Re: Re; Load balancing ...

"Krishna Srinivas" <krishna@xxxxxxxxxxxxx> · Mon, 28 Apr 2008 14:13:09 +0530

Gareth:
    Moving to the other end of the scale, AFR can't cope with large
files either .. handling of sparse files doesn't work properly and
self-heal has no concept of repairing part of a file .. so sticking a
20Gb file on a GlusterFS is just asking for trouble as every time you
restart a gluster server (or every time one crashes) it'll crucify
your network.

Gordan:

I thought about this, and there isn't really a way to do anything
about this, unless you relax the constraints. You could to a
rsync-type rolling checksum block-sync, but this would both take up
more CPU time and result in theoretical scope for the file to not be
the same on both ends. Whether this minute possibility of corruption
that the hashing algorithm doedn't pick up is a reasonable trade-off,
I don't know. Perhaps if such a thing were implemented it should be
made optional.

Krishna:
We have plans to provide rsync-type sync to AFR sync in future. Giving
it as option as Gordon mentioned.

Gareth:
a. With regards to metadata, given two volumes mirrored via AFR, please can you
 explain to me why it's ok to do a data read operation against one
 node only, but not a metadata read operation .. and what would break
 if you read metadata from only one volume?

Gordon:

The fact that the file may have been deleted or modified when you try
to open it. File's content is a feature of the file. Whether the file
is there and/or up to date is a feature of the metadata of the file
and it's parent directory.
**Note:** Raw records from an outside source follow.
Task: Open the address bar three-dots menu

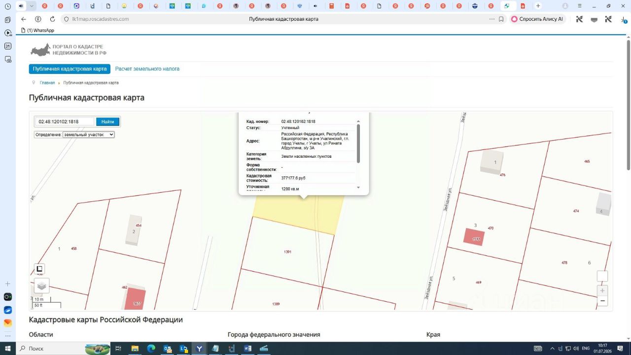Action: click(x=491, y=19)
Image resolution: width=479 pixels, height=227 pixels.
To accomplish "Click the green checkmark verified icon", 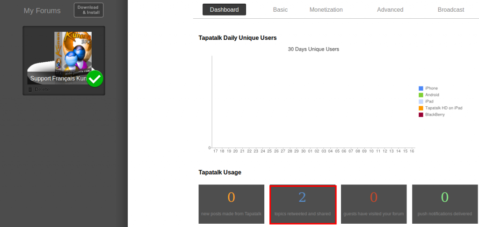I will pyautogui.click(x=95, y=79).
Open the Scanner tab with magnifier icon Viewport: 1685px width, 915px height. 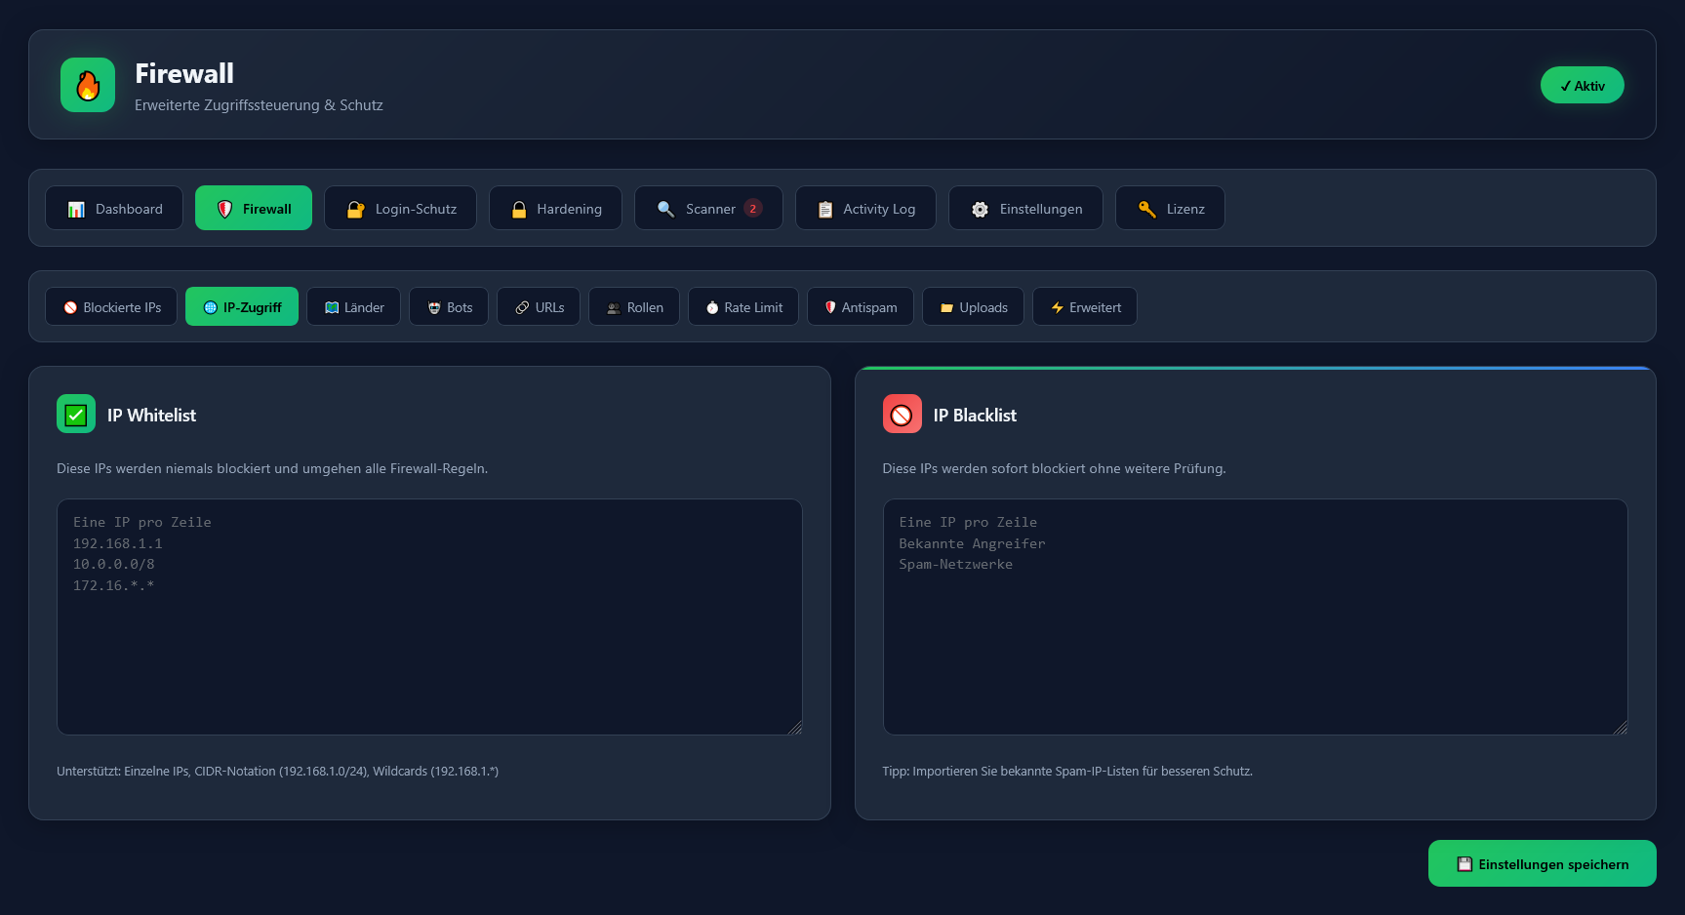point(697,209)
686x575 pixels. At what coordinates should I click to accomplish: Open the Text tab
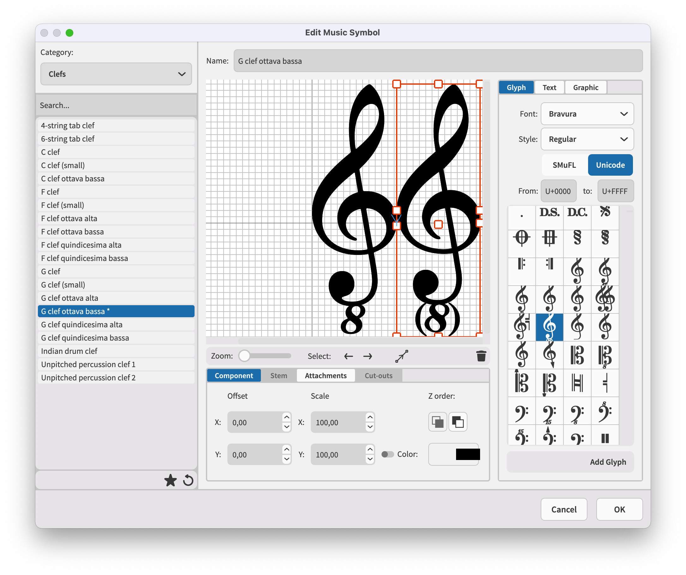point(549,88)
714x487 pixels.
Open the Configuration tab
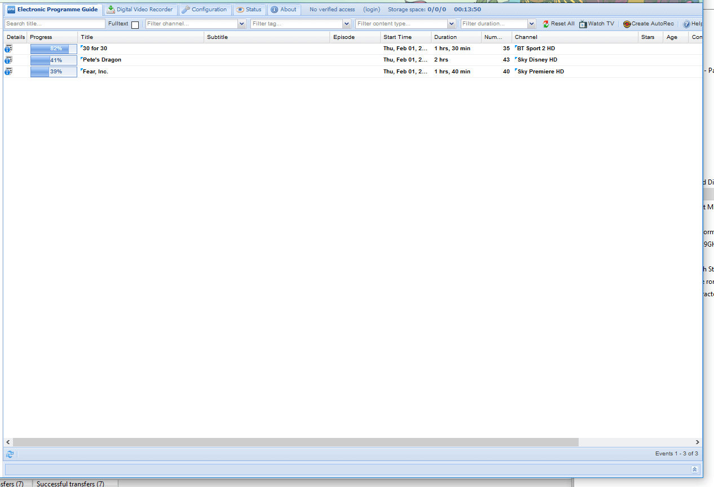[205, 10]
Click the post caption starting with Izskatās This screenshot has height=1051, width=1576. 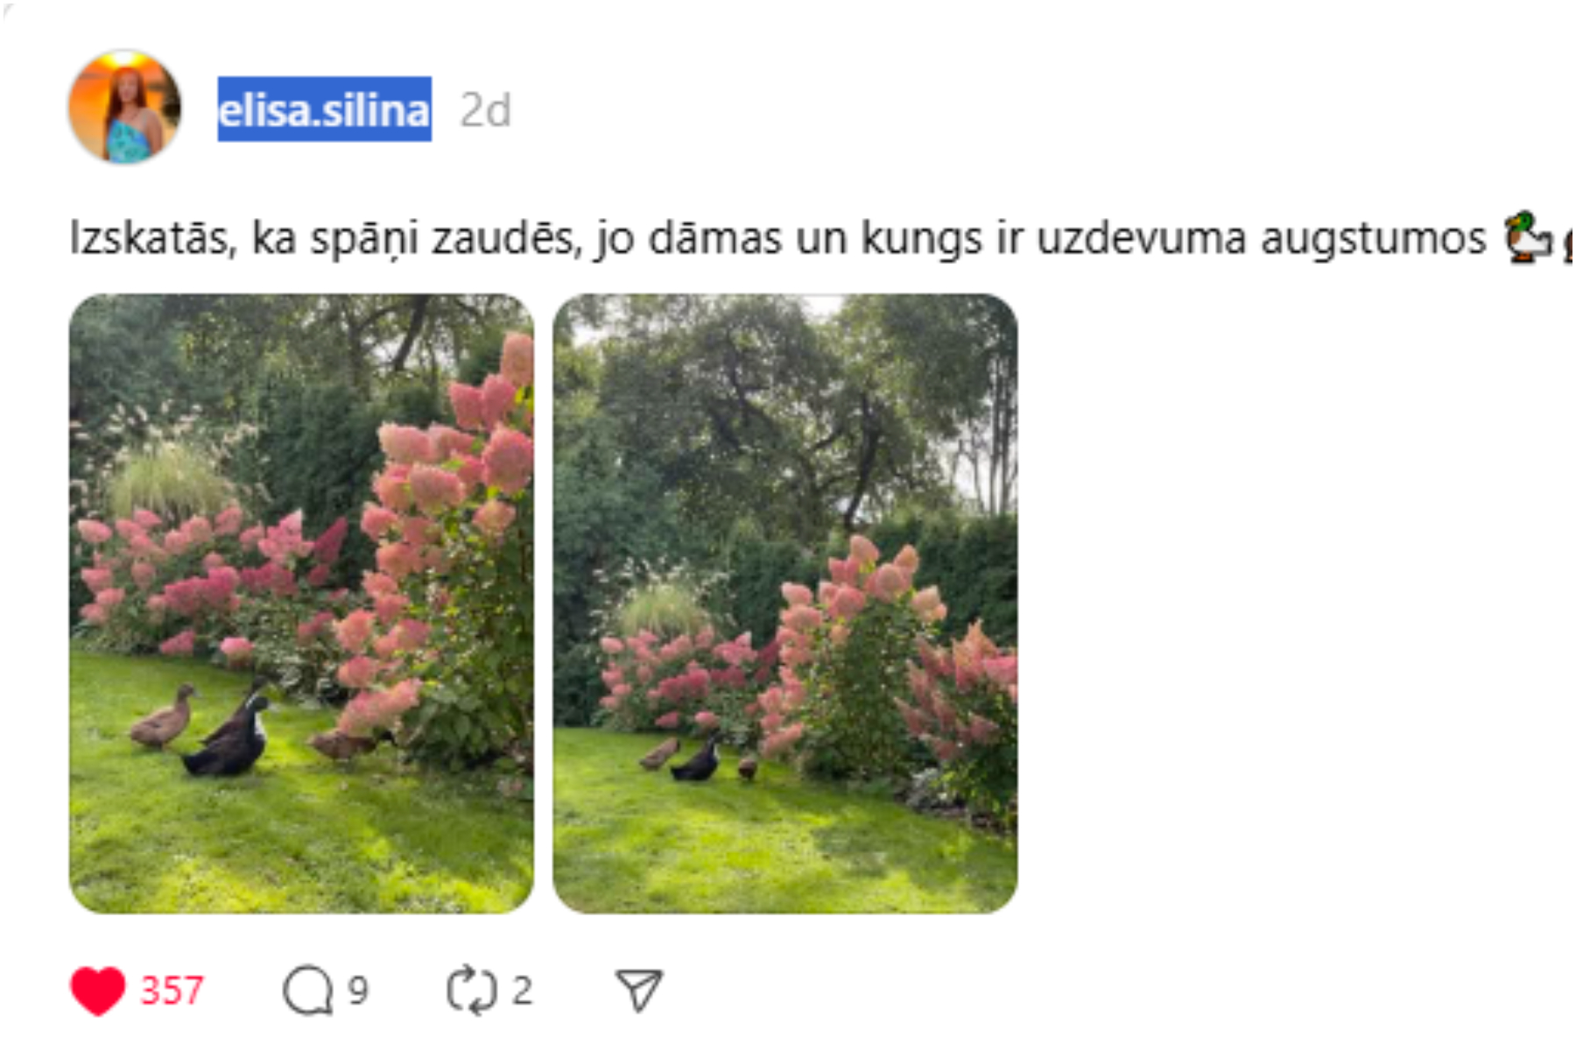click(777, 238)
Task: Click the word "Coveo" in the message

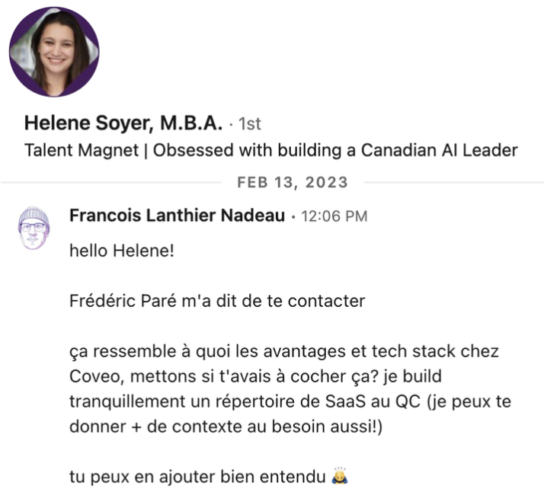Action: [93, 376]
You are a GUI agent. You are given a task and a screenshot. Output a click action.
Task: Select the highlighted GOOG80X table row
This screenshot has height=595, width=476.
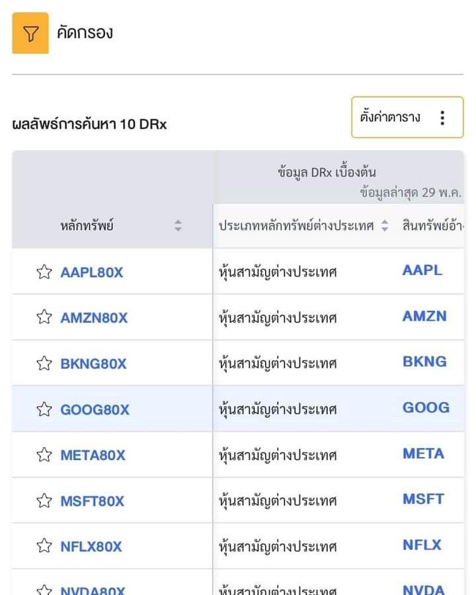click(238, 409)
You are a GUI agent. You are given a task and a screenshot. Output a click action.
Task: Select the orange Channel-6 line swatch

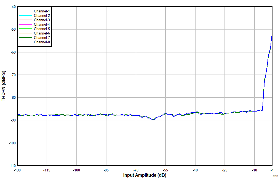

If you start loosening this, you might as
well disconnect the nodes and run them in a deliberate split-brain
case and resync periodically with all the conflict and data loss that
entails.

Krishna:

when we do data read op we are already sure that the file is in sync,
but when we do metadata reads (using lookup) we are not sure if they
are in sync.

Gordon is right here. Selfhealing on the fly is very much dependant on
lookup(). So it is inevitable to do lookup() on all the subvols. Also
we use the results of lookup() call for subsequent operations on that
file/directory. But it is not a bad idea to compromise consistency for
speed (with read-subvolume option) as some users might prefer that. We
can provide this as an option and let admins handle the
inconsistancies that would arise of this compromise. We shall keep
this in the TODO list.

Gareth:
b. Looking back through the list, Gluster's non-caching mechanism for
  acquiring file-system information seems to be at the root of many of
  it's performance issues. Is there no mileage in trying to address
  this issue ?

Krishna:
Have you tried -a -e options on the client side?

Gareth:
c. If I stop one of my two servers, AFR suddenly speeds up "a lot" !
   Would it be so bad if there were an additional option "subvolume-read-meta" ?
   This would probably involve only a handful of additional lines of
code, if that .. ?

Krishna:
This is related to the issue "a" we have discussed.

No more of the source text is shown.